Configure Batch Job Runner

The Designer Cloud Powered by Trifacta platform utilizes the batch job runner service to orchestrate jobs that are executed on the selected backend running environment. This service passes jobs to the backend and tracks their progress until success or failure. This service is enabled by default.

Configure Timeout

Setting	Default Value	Description
batchserver.spark.requestTimeoutMillis	`120000` (2 minutes)	Maximum number of milliseconds that the Batch Job Runner service should wait for a response from the Spark Job service during job execution. Default is 2 minutes.

Configure polling intervals

The following parameters can be modified to change the Batch Job Runner polling intervals for various types of jobs.

Setting	Default Value	Description
jobMonitoring.ingestPollFrequencySeconds	3	Polling interval in seconds for Batch Job Runner to check for status of ingest jobs.
jobMonitoring.publishPollFrequencySeconds	3	Polling interval in seconds for Batch Job Runner to check for status of publishing jobs.
jobMonitoring.wranglePollFrequencySeconds	3	Polling interval in seconds for Batch Job Runner to check for status of wrangling jobs.
jobMonitoring.maxHeartbeatDelayMilliseconds	`7200000` (2 hours)	Duration in milliseconds for the service to wait for a job heartbeat before failing.

Configure Thread Sizing

Configure job threads

As needed, you can configure the number of worker threads assigned to each process that is managed by the batch job runner. Depending of the volume and complexity of jobs that you run of each type, you may choose to modify these settings to improve performance for key job types.

Tip

These settings can be configured through the Admin Settings page in the Trifacta Application. See Admin Settings Page.

By running environment:

Setting	Default Value	Description
batchserver.workers.photon.max	2	Number of worker threads for running Trifacta Photon jobs. This value corresponds to the maximum number of photon jobs that can be queued at the same time. For more information, see Configure Photon Running Environment.
batchserver.workers.spark.max	16	Number of worker threads for running Spark jobs. For more information, see Configure Spark Running Environment.
batchserver.workers.wrangle.max	16	Number of worker threads for running transformation jobs.

Setting

Default Value

Description

batchserver.workers.photon.max

Number of worker threads for running Trifacta Photon jobs. This value corresponds to the maximum number of photon jobs that can be queued at the same time.

For more information, see Configure Photon Running Environment.
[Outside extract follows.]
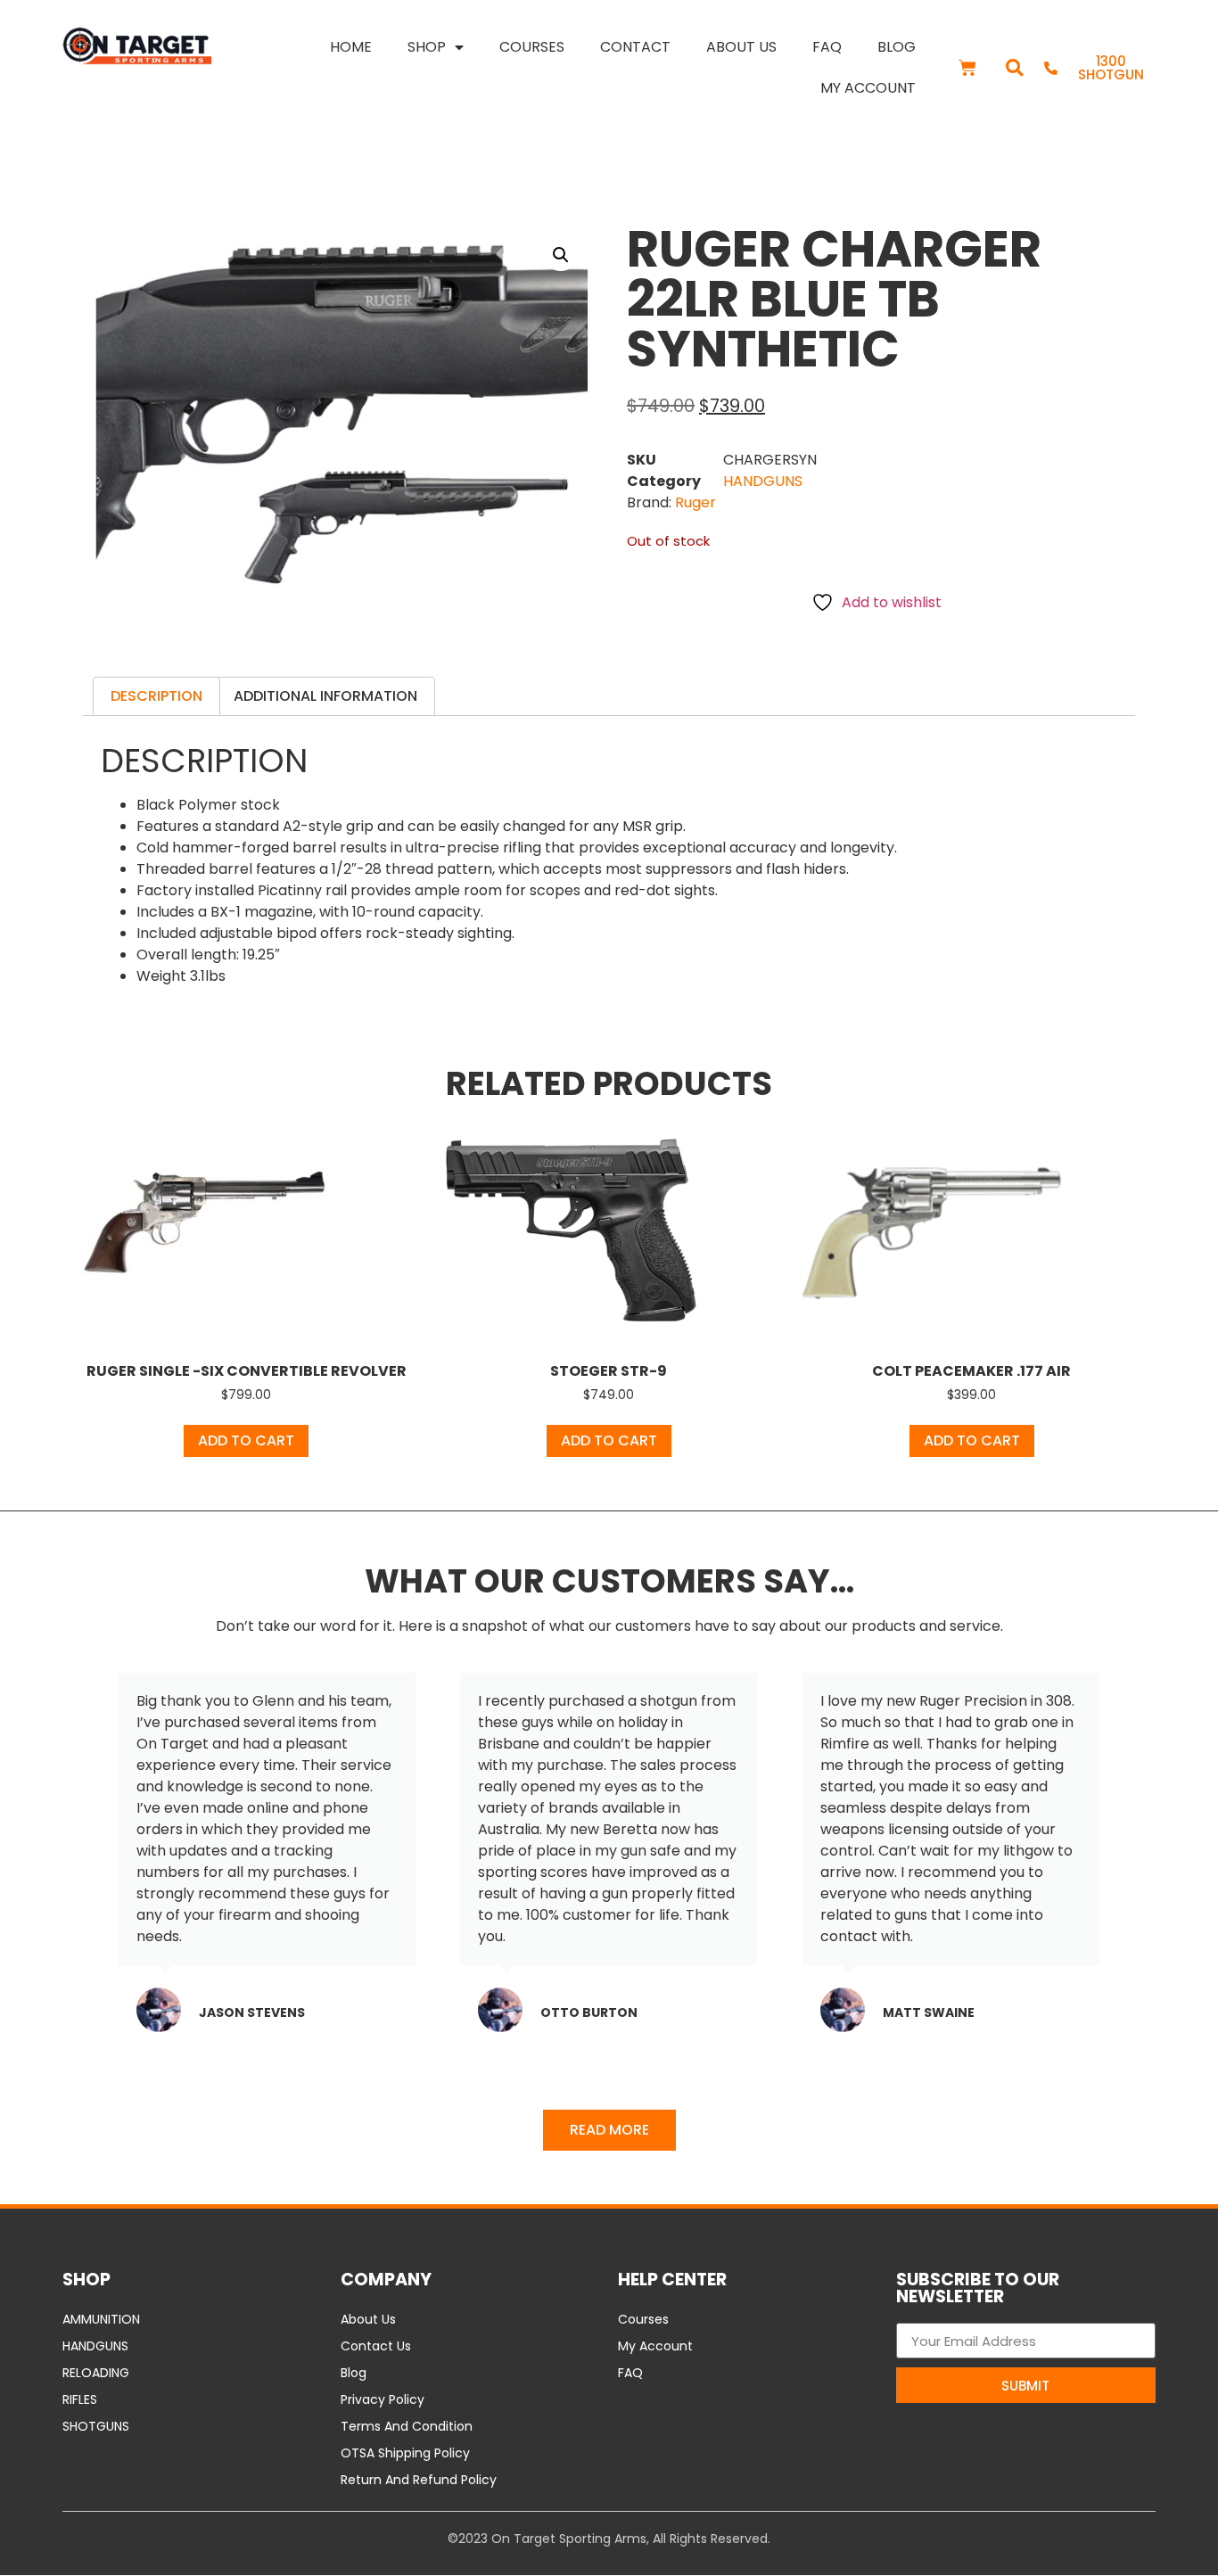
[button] (1014, 68)
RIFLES (79, 2399)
batchserver.workers.spark.max

Number of worker threads for running Spark jobs. For more information, see Configure Spark Running Environment.

batchserver.workers.wrangle.max

Number of worker threads for running transformation jobs.

By job type:

Setting	Default Value	Description
`batchserver.workers.ingest.max`	16	Maximum number of worker threads for running ingest jobs, which are used for loading relational data into the platform. After this maximum number has been reached, subsequent requests are queued.
`batchserver.workers.profile.max`	16	Maximum number of worker threads for running profile jobs, which provide summary and detail statistics on job results.
`batchserver.workers.publish.max`	16	Maximum number of worker threads for running publish jobs, which deliver pre-generated job results to other datastores.
`batchserver.workers.fileconverter.max`	16	Maximum number of worker threads for running fileconverter jobs, which are used to convert source formats into output formats.
`batchserver.workers.filewriter.max`	16	Maximum number of worker threads for running filewriter jobs, which are used for writing file-based outputs to a specified storage location.
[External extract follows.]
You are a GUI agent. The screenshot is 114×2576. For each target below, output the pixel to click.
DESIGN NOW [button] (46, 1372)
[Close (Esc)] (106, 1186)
Depending on your running environment, there may be additional parameters that you can configure to affect Batch Job Runner for that specific environment:

Configure connection pool sizing

The following thread pool sizing parameters should be configured in conjunction with each other:

"batch-job-runner.database.poolMaxSize": 32,
"batch-job-runner.asyncTaskScheduler.threadPoolSize": 32,

Note

If batch-job-runner.database.poolMaxSize is modified, please ensure that the new value is greater than the thread pool size for the task scheduler.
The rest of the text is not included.